*WHAT YOU SHOULD DO:* Turn the lines below into a Markdown table with the columns "No." and "Line," numbering each row and skipping blank lines. Leave the pictures out.

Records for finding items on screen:

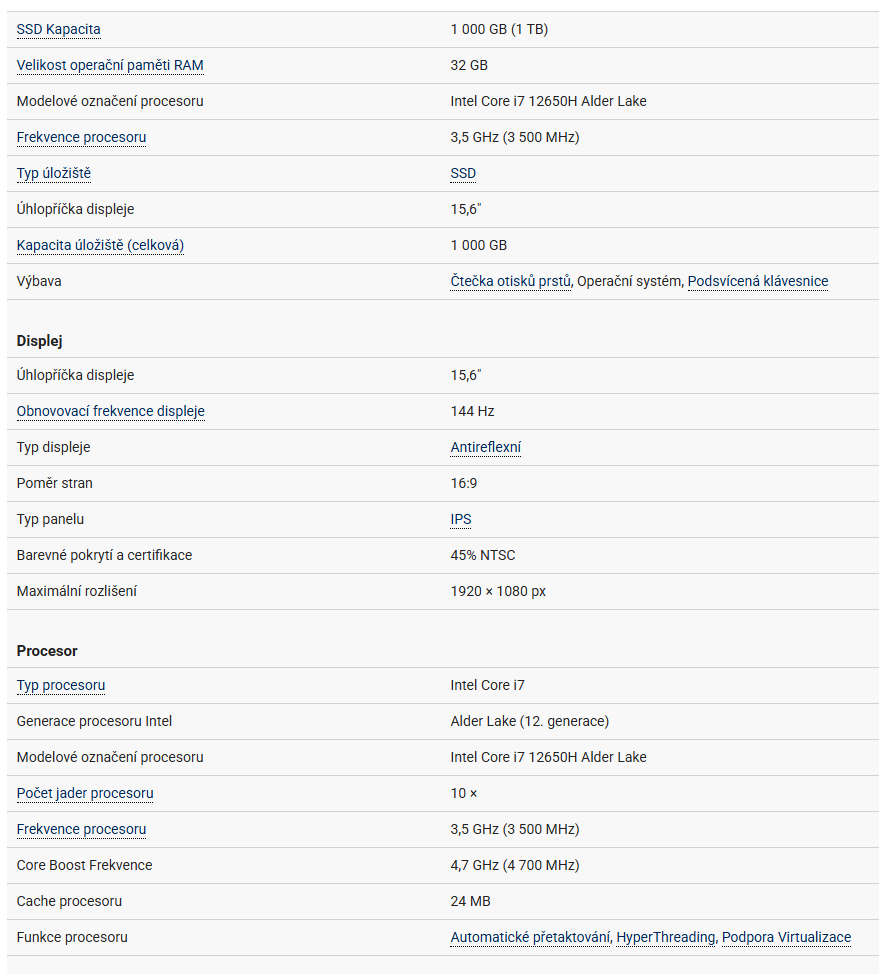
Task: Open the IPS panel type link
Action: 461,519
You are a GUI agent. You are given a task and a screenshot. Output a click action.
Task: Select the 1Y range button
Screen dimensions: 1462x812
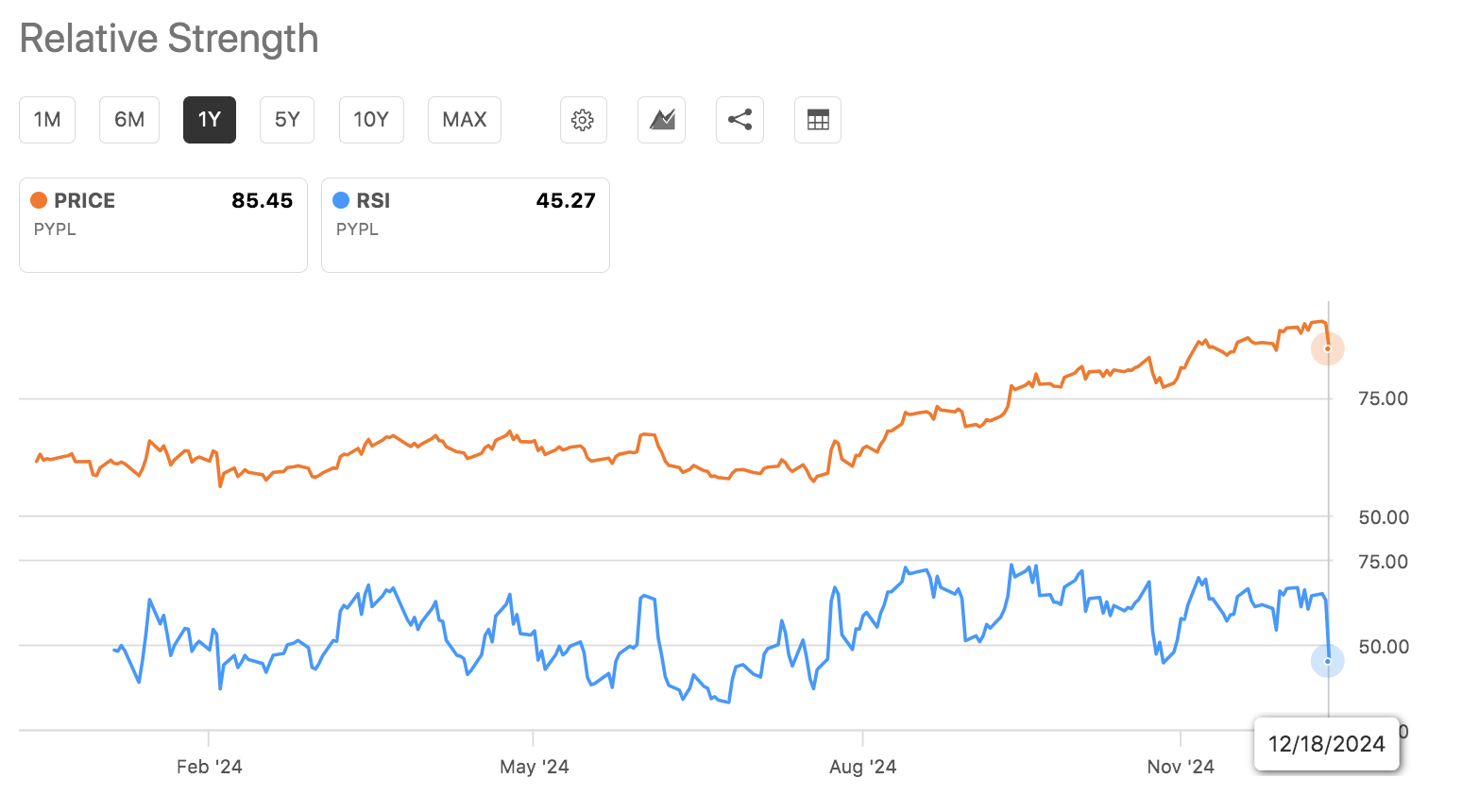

*OUTPUT:*
| No. | Line |
|---|---|
| 1 | Task: Open the IPS panel type link |
| 2 | Action: 461,519 |
| 3 | You are a GUI agent. You are given a task and a screenshot. Output a click action. |
| 4 | Task: Select the 1Y range button |
| 5 | Screen dimensions: 1462x812 |